Burnley and Padiham MP Antony Higginbotham has suggested that employees should have a right to ask for a trial period of flexible working.
Antony spoke about the idea in a House of Commons debate:
He said:
The working world has changed fundamentally over the past two decades.
“What was once an exception is now very much a norm. Whether it is flex time, part time, compressed hours, annualised hours, working remotely, job sharing or sabbaticals, it is far more common for employers to offer it and for employees to accept.
That only increased further during the Covid-19 pandemic, when we saw lots of business rethinking how they do things and what they need from their staff.
That did not just mean employers in my constituency offering remote working.

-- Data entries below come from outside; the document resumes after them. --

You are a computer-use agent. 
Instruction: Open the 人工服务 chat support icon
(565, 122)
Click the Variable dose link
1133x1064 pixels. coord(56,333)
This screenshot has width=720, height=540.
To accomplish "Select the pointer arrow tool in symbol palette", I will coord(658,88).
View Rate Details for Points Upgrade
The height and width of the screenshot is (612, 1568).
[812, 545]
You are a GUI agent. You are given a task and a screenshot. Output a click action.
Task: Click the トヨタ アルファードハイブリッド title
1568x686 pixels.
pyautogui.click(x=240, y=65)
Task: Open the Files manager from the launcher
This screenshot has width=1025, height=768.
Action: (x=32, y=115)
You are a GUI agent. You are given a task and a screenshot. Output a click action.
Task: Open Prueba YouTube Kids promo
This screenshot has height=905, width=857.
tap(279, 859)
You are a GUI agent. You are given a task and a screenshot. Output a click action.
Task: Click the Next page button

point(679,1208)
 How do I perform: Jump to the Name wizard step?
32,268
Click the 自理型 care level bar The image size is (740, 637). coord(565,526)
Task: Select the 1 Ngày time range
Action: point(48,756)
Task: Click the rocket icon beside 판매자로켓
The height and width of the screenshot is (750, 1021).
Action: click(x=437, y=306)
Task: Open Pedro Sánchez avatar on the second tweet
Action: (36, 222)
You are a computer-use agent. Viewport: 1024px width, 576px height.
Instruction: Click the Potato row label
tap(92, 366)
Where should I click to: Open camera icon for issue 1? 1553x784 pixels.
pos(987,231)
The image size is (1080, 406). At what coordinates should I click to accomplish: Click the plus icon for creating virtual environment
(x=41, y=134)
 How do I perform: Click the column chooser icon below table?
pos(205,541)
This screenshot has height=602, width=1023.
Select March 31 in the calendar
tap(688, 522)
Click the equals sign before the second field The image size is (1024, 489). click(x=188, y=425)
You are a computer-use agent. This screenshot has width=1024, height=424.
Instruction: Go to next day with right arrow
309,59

They also took a more flexible approach to childcare and the hours that employees could work.
Some have sought to scale that back, but a great deal more have continued with those arrangements because they have seen ways in which their business can adapt.
We must recognise, however, that flexible working is not suitable for every company, every employee or every set of circumstances.
There are a host of brilliant manufacturing businesses in Burnley and Padiham. For them, flexible working maybe more difficult to operate in practice
I wonder, therefore, whether there should be an option in law not just to say yes or no to a request for flexible working, but to give a trial period, where the employer could say, it’s not a yes and it’s not a no; we want to see whether it works.
As I think about my constituency, an area with higher unemployment than some other parts of the country, flexible working offers an opportunity to bring people back into the workforce who might otherwise struggle, be it because of childcare issues or because they are not ready to take on full-time hours.